THE EXERCISE:
Format the data as a JSON list of strings, one string per line and no blank lines, starting at the line with "Image resolution: width=1456 pixels, height=819 pixels. Find" and ending with the line with "coordinates (811, 648).", both included.

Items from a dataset

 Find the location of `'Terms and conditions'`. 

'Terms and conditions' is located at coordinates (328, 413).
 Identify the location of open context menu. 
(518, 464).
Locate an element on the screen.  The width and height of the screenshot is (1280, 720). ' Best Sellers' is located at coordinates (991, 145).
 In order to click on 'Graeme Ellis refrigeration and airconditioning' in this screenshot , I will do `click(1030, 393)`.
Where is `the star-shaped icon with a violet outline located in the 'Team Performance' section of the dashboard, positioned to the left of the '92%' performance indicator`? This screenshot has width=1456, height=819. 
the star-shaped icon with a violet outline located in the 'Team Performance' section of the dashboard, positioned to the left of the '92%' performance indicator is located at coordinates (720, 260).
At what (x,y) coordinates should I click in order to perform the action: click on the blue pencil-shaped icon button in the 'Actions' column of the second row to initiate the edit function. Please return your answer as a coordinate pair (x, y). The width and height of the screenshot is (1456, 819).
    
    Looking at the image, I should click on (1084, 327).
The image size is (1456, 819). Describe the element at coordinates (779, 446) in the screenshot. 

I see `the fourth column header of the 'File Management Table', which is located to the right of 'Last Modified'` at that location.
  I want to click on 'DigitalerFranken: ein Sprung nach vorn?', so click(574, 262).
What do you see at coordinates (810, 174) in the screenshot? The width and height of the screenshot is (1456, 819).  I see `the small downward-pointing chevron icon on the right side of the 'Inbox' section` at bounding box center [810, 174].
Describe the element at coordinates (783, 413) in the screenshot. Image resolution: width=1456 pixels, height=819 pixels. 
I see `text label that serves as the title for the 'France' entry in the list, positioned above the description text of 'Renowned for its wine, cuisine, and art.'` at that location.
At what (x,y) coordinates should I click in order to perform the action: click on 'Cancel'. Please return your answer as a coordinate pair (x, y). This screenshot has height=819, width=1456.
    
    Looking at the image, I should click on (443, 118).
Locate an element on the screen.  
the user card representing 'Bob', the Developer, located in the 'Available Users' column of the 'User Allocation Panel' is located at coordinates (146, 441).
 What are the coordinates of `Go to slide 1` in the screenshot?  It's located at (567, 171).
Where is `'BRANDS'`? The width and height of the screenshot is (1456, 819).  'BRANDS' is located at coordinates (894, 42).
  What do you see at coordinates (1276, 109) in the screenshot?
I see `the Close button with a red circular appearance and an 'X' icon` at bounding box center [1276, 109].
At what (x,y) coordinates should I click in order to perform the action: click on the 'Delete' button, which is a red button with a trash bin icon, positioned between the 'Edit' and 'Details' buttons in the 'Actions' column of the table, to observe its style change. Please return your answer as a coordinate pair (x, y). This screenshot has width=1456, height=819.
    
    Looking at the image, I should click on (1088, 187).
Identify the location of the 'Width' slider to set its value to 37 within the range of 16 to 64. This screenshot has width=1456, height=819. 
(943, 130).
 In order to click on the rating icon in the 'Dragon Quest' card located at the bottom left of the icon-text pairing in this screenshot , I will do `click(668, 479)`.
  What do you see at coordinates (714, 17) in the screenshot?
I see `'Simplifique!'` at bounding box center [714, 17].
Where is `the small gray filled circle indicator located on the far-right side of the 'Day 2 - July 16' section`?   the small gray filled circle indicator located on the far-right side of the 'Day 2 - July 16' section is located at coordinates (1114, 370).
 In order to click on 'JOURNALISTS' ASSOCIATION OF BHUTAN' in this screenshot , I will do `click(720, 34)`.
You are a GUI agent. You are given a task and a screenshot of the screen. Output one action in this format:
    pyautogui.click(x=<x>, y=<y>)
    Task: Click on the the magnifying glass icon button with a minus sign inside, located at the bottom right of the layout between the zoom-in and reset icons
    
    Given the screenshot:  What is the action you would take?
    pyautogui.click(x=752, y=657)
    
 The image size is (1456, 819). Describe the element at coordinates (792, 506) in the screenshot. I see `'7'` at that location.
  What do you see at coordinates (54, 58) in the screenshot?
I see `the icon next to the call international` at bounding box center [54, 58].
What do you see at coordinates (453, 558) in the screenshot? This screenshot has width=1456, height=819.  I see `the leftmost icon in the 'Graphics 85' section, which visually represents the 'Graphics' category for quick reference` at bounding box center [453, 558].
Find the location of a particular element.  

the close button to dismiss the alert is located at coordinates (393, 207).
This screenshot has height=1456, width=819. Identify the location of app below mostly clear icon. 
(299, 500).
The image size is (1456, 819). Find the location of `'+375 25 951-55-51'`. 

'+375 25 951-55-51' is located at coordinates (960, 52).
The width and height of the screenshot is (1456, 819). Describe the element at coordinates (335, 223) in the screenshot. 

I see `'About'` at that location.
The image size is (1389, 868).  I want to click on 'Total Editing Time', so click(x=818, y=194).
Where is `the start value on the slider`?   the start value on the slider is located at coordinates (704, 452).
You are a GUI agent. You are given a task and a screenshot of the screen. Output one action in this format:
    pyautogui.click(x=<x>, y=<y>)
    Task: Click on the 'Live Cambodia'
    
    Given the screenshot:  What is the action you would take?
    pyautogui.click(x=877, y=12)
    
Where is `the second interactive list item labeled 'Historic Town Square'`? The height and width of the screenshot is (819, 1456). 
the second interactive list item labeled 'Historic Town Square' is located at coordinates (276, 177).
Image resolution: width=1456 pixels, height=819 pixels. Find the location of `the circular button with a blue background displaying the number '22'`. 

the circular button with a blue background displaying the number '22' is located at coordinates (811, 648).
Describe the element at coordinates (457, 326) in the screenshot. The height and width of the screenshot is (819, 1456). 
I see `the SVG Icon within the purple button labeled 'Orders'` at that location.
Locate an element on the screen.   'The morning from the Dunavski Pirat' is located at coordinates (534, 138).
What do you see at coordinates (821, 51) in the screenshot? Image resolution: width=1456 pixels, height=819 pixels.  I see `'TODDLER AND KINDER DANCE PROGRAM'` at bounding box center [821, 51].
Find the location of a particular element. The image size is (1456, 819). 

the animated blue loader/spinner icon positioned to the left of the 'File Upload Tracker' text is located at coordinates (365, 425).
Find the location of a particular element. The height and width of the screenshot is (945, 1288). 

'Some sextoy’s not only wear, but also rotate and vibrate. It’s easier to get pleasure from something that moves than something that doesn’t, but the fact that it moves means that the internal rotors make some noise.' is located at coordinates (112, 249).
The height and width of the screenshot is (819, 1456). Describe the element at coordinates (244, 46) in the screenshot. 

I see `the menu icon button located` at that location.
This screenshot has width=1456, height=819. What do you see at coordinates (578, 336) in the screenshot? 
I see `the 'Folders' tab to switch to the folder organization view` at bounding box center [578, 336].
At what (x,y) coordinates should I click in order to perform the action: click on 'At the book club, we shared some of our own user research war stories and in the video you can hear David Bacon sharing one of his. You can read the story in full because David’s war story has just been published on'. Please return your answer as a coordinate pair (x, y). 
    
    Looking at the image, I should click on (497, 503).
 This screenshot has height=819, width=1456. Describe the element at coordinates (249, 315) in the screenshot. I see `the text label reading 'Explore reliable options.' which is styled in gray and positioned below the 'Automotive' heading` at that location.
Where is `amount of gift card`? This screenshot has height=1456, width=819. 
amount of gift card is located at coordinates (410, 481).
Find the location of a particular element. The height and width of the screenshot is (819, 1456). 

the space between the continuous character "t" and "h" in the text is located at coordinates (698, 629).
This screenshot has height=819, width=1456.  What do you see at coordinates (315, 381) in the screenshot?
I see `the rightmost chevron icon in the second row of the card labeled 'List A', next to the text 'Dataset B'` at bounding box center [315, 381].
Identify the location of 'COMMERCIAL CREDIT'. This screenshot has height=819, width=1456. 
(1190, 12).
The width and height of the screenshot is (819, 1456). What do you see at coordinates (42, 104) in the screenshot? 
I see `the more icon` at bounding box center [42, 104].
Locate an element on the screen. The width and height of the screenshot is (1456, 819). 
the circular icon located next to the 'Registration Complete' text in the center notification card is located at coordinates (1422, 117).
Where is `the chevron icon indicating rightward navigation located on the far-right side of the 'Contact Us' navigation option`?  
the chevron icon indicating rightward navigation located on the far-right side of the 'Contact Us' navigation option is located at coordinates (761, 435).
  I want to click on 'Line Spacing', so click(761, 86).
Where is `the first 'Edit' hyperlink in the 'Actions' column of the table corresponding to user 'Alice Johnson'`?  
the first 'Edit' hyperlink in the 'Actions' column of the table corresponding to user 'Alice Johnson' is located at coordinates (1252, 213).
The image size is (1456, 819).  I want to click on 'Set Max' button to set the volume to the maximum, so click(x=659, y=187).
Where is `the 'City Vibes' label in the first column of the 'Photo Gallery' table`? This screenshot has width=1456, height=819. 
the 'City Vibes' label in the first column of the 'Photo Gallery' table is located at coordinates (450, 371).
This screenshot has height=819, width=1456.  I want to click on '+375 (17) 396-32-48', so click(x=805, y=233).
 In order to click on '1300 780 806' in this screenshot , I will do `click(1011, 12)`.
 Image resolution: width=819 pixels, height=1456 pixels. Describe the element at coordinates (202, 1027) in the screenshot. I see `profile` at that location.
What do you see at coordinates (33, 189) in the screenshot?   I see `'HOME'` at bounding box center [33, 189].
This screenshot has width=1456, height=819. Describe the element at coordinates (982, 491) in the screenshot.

FULL ANSWER:
[
  "Image resolution: width=1456 pixels, height=819 pixels. Find the location of `the circular button with a blue background displaying the number '22'`. ",
  "the circular button with a blue background displaying the number '22' is located at coordinates (811, 648)."
]